(The records Opens)

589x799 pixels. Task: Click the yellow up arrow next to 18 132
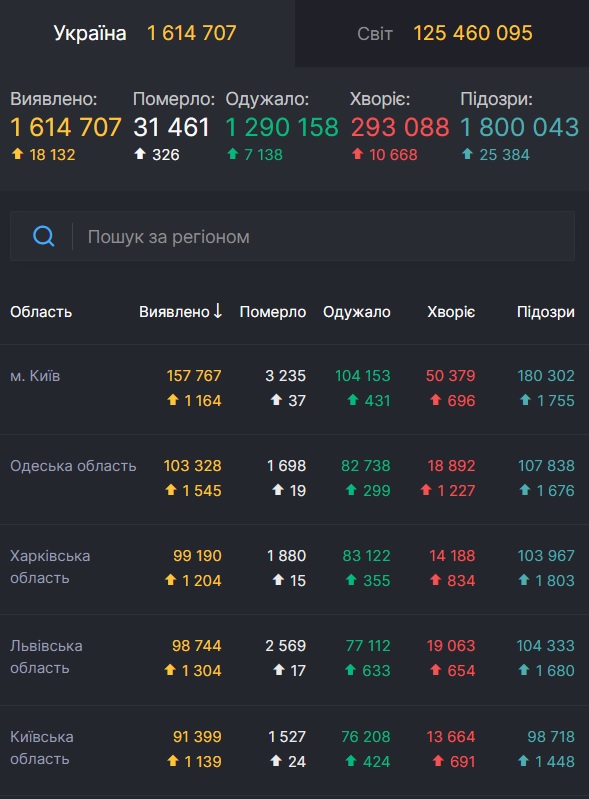click(x=18, y=153)
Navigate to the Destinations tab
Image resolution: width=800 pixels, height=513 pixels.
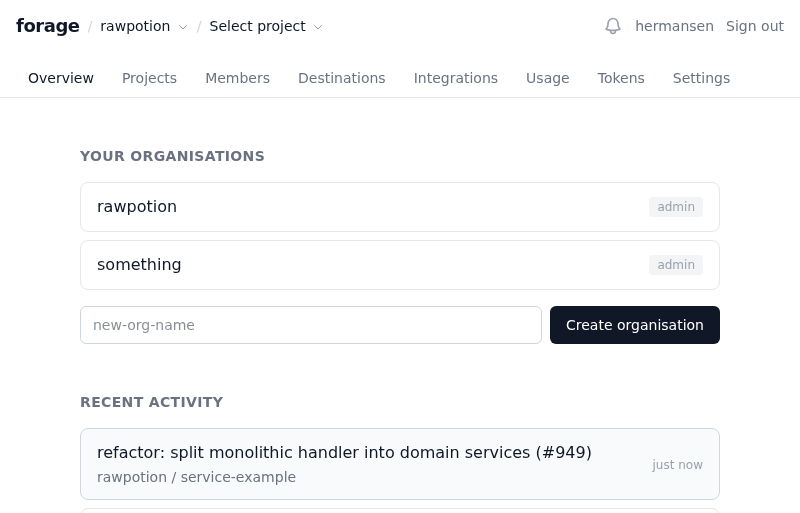coord(341,78)
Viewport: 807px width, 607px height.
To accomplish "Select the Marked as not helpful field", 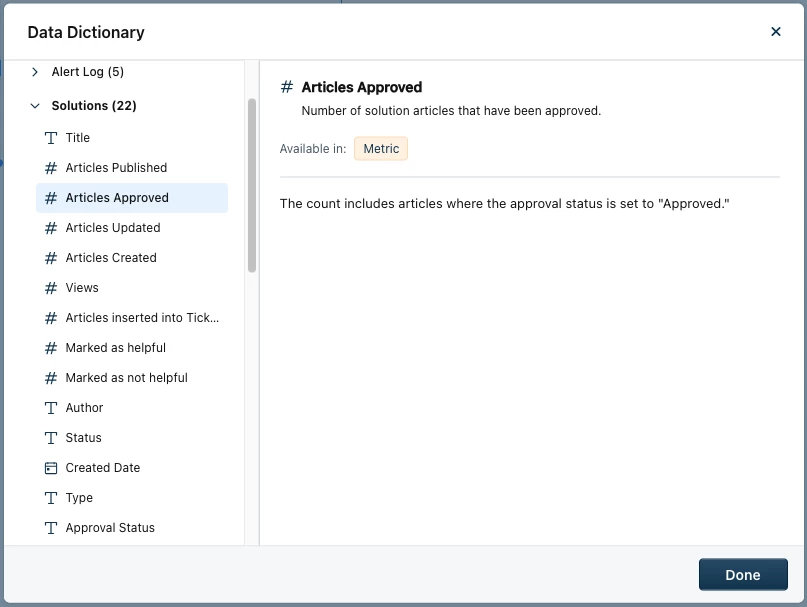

(The records Closes)

Assignment:
Leave out the pictures and print each record exactly as it stands.

Exercise response:
589x799 pixels. Task: Click the yellow up arrow next to 18 132
click(x=18, y=153)
Navigate to the Destinations tab
Image resolution: width=800 pixels, height=513 pixels.
coord(341,78)
Viewport: 807px width, 607px height.
To accomplish "Select the Marked as not helpful field", 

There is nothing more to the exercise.